Compaq’s cluster-in-a-box ensures uptime

If your branch offices are calling out for ensured server uptime, you might want to take a look at Compaq Computer Corp.’s cluster-in-a-box server.

The CL1850 is positioned to be a midlevel, high-availability server for use in remote sites and branch offices where containing downtime is critical, but expensive horsepower and disk capacity aren’t warranted. This product is a cluster-in-a-box, the first in this class of servers that we have evaluated. It ships with two redundant servers, two RAID controllers, a built-in keyboard, a KVM switch and a shared drive array. All components reside in a single 10-rack enclosure.

Compaq only supported Windows NT 4.0 on the CL1850 at the time we did our testing, so we limited our tests to that operating system. Also installed on the server was Microsoft Corp.’s Clustering Services (MSCS). This installation was not easy and required intervention by Compaq support staff, but once everything was installed, the server ran without any noticeable problems.

The CL1850 has two redundant servers – which Compaq calls nodes – in the master enclosure. A node can be easily removed by pushing two metal retaining tabs and sliding the unit out from the front after disconnecting the Ethernet connections, KVM connections, drive connections and power source from the rear of the unit. A nice improvement would be having these connections made internally so that removing the node would make the disconnections as well. The unit comes in either a stand-alone tower configuration or a 19-inch rack configuration. We tested the stand-alone version.

Our unit came with one gigabyte of RAM, two Pentium III 550MHz processors with 512K of L2 cache, three Ethernet network interface cards (NIC), two RAID controllers and 16 9.1gigabyte drives. Eight of the drives were loaded in an external Compaq 4214T array enclosure in a tower configuration.

Two of the Ethernet NICs were used for network connections outside the cluster, and the third was used for connection between the two nodes. This connection provided each node with information on the state of the other node. When the primary node is no longer operational, the back-up node detects the change and becomes the primary node. The CL1850 is a failover cluster, not a load-balancing cluster.

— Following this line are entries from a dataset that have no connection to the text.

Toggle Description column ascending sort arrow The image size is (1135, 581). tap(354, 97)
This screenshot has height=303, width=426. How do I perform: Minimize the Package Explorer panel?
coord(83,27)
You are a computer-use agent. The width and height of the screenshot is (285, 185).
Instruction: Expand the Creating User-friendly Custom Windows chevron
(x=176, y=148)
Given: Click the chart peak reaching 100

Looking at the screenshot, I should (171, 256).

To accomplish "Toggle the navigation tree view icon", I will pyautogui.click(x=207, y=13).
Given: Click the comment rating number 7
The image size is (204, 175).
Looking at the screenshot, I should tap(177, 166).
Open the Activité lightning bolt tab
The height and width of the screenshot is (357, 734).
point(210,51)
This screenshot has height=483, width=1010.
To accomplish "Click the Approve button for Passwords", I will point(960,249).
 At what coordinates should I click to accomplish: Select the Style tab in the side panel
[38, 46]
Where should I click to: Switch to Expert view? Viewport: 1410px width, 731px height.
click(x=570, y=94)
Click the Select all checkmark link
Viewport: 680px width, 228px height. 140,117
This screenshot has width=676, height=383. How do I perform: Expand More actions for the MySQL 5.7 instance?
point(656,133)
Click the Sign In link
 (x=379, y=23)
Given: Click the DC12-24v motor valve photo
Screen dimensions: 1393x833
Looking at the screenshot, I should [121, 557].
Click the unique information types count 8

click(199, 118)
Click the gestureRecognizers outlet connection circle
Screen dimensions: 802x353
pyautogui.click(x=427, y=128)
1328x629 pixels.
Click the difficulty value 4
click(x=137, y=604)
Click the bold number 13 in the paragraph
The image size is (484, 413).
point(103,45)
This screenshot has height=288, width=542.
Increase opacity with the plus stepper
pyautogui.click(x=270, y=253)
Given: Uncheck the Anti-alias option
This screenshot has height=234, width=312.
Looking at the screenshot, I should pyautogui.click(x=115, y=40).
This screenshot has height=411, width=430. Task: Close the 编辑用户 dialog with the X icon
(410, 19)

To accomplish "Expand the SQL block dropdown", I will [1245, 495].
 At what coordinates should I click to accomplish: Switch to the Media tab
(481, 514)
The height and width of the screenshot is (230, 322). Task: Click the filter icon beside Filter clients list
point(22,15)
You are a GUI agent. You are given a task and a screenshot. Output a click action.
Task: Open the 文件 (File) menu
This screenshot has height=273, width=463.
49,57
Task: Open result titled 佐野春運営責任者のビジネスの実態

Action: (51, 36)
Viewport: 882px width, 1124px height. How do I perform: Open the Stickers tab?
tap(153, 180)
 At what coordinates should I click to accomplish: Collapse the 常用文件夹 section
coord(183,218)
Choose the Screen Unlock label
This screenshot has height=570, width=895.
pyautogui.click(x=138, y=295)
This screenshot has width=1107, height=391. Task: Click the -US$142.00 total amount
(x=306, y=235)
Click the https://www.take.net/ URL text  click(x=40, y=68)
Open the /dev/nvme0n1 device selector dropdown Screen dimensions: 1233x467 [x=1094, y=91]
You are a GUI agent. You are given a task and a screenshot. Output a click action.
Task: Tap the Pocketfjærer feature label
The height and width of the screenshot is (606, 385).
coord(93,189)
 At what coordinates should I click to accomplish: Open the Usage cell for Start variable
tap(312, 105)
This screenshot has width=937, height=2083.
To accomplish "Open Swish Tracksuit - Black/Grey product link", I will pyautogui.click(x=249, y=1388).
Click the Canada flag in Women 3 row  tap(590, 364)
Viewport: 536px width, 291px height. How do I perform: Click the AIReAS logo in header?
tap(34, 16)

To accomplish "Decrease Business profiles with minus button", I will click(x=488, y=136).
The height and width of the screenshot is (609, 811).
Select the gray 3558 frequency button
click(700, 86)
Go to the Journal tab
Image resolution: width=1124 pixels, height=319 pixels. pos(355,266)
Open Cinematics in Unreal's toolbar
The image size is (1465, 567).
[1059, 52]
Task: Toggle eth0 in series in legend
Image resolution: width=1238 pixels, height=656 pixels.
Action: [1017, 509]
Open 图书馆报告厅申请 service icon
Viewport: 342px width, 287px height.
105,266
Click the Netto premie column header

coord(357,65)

Our hard drive configuration was complicated. The system had to be partitioned to optimize performance for our tests and it requires partitions for cluster operations. One drive in each node is used exclusively for the operating system. An UltraWide SCSI controller built into each node controls each operating system drive. The remaining 14 drives are split across two drive bays and are managed via the shared SCSI controllers. Six drives are in the internal shared cluster drive and eight drives in the external array enclosure. Ten of these drives are striped with RAID-0 into two partitions. One partition is used for the file data set, and the other was used for the SQL data set. These 10 drives are managed by one of the RAID controllers that ship with the server. The other RAID controller handles the remaining four drives. Two drives are striped with RAID-0 into two partitions used for SQL executables and the cluster quorum. The quorum partition is used for cluster system housekeeping. The remaining two drives are striped with RAID-0 into one partition for the SQL log files.

In this configuration, the RAID controllers are not redundant. Our controllers were configured without failover so both controllers can be used simultaneously to improve performance.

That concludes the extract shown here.